The terms will only show as significant if they are signficantly explaining variance in the response - they may not be being used in the best possible way to do this, but they are doing something.

One way to see this is to think of your logistic regression not as a model in its own right, but just an arbitrary data transformation. Suppose someone came along and handed you the responses and the binary predictions of the logistic regression (say thresholded at 0.5). You now just have a single binary predictor for a binary response - a $2 \times2$ contingency table. There is no "goodness-of-fit" to worry about - the only possible model is to $Y=X$ and the fit must be good since it is either right or wrong (all structure has been removed by construction!). However, by virtue of the fact that the original logistic regression was significant, it must be the case that the contingency table is significant, there $Y$ is related to $X$. Since $X$ is a function of your original predictor variables, it must also be the case that $Y$ is related to those original predictors.

Of course, the converse is not true.

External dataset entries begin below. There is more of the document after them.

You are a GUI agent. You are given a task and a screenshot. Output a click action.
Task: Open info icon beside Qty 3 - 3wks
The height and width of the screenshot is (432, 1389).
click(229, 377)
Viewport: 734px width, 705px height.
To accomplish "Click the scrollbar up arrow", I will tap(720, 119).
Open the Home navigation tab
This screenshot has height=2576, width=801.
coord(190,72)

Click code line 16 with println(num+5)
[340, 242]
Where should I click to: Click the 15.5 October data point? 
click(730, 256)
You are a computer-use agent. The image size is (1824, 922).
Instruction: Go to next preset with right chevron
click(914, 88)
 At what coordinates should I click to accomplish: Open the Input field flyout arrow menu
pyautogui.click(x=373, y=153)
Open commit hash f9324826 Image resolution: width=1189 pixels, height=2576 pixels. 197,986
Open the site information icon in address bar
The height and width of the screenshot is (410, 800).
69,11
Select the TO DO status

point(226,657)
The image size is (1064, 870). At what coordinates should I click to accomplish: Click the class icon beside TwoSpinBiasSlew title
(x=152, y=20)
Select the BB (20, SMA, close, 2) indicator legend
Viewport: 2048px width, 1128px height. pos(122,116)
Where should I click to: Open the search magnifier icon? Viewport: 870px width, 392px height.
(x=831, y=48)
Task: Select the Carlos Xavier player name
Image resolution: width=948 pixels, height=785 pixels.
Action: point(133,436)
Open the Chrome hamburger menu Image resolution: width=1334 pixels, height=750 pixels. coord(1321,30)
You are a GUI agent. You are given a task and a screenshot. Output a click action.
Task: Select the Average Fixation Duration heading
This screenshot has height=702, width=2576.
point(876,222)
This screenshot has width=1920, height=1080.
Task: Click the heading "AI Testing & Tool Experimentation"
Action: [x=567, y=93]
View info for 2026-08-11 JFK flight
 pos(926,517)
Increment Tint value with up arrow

Predictors that were not found to be significant could turn out to have significance if a better fitting model was chosen. Also note that the coefficients of the fit are unlikely to be meaningful. A better fitted model will have very different (most likely larger) strengths of relationship, and may well find additional predictors are important. It is only the simple "yes/no" question of is this predictor related to the dependent variable that must be true even with a poor model fit.

(The above should be caveated that stacking models one after the other like that is a bad idea, and is only meant as a thought experiment.)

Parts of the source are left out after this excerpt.